- [WHAT TO WORK ON]: Beginning at the line with "Task: Refresh Vue" in the records below, return each line up to and including the last, exactly as it stands, but not the pictures.
(ENTRIES SUPPLIED)
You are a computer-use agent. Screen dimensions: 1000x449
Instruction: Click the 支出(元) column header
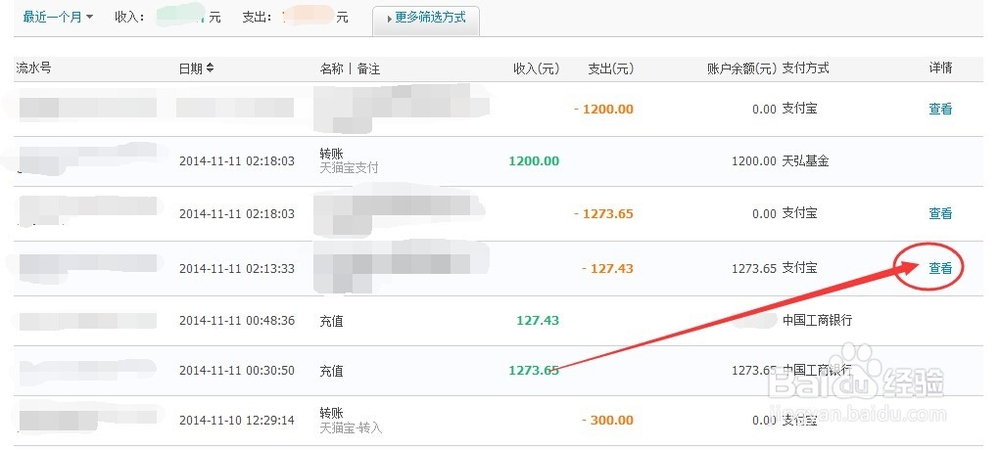[611, 68]
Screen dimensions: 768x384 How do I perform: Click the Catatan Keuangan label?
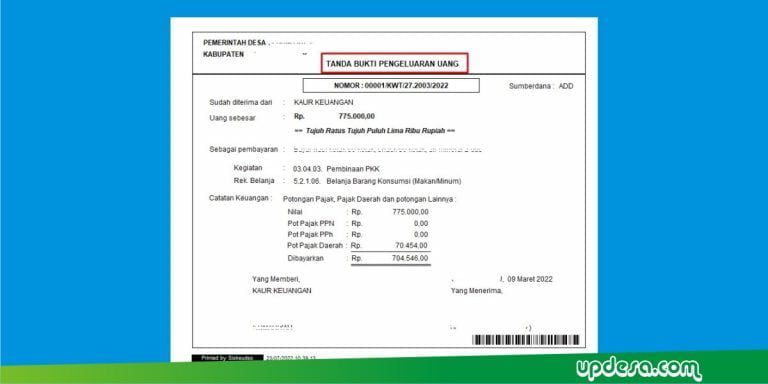coord(240,198)
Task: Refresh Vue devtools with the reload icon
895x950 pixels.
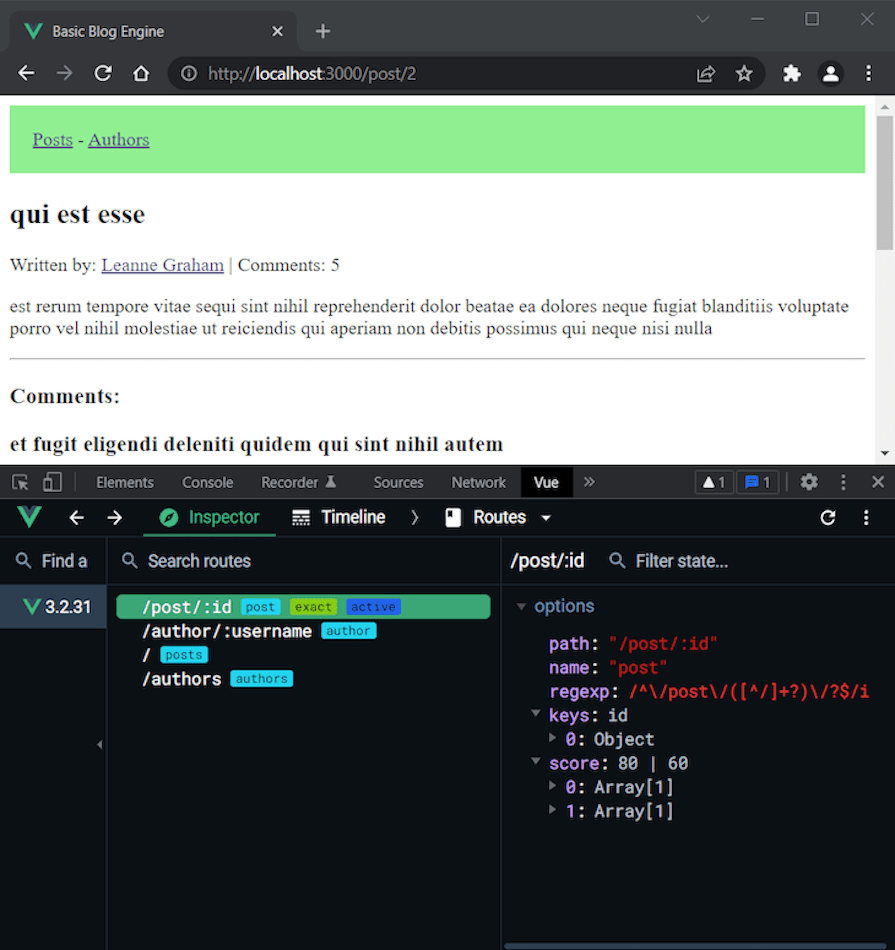Action: pos(827,517)
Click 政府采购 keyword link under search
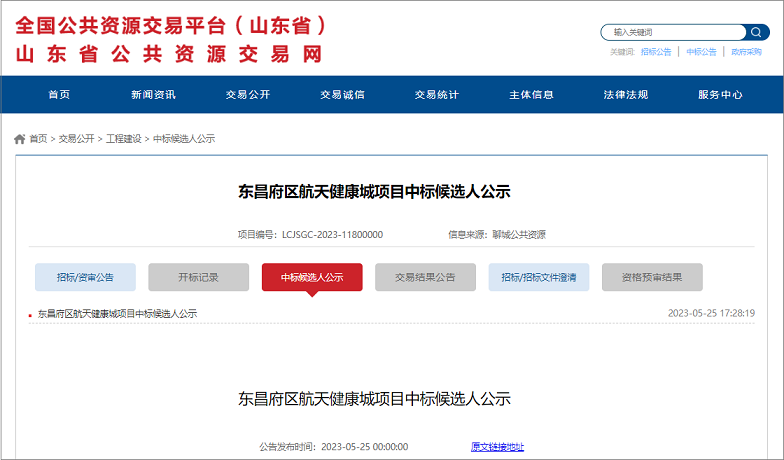Viewport: 784px width, 460px height. 746,52

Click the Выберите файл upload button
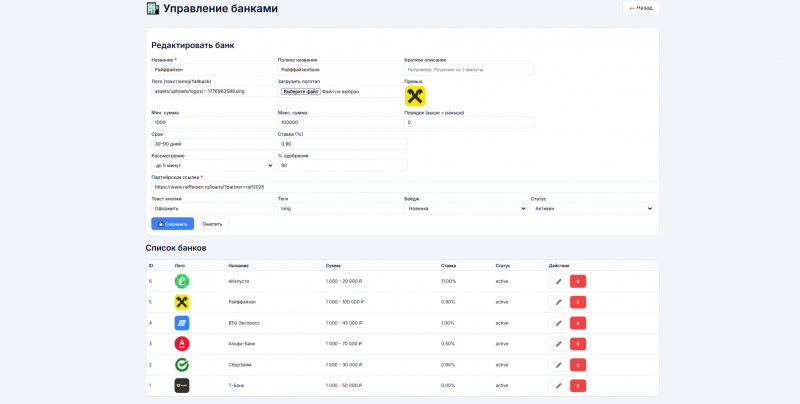point(301,91)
(End ENTRIES SUPPLIED)
- [YOUR RESPONSE]:
Task: Refresh Vue devtools with the reload icon
895x950 pixels.
Action: pos(827,517)
Click 政府采购 keyword link under search
Viewport: 784px width, 460px height. 746,52

Click the Выберите файл upload button
point(301,91)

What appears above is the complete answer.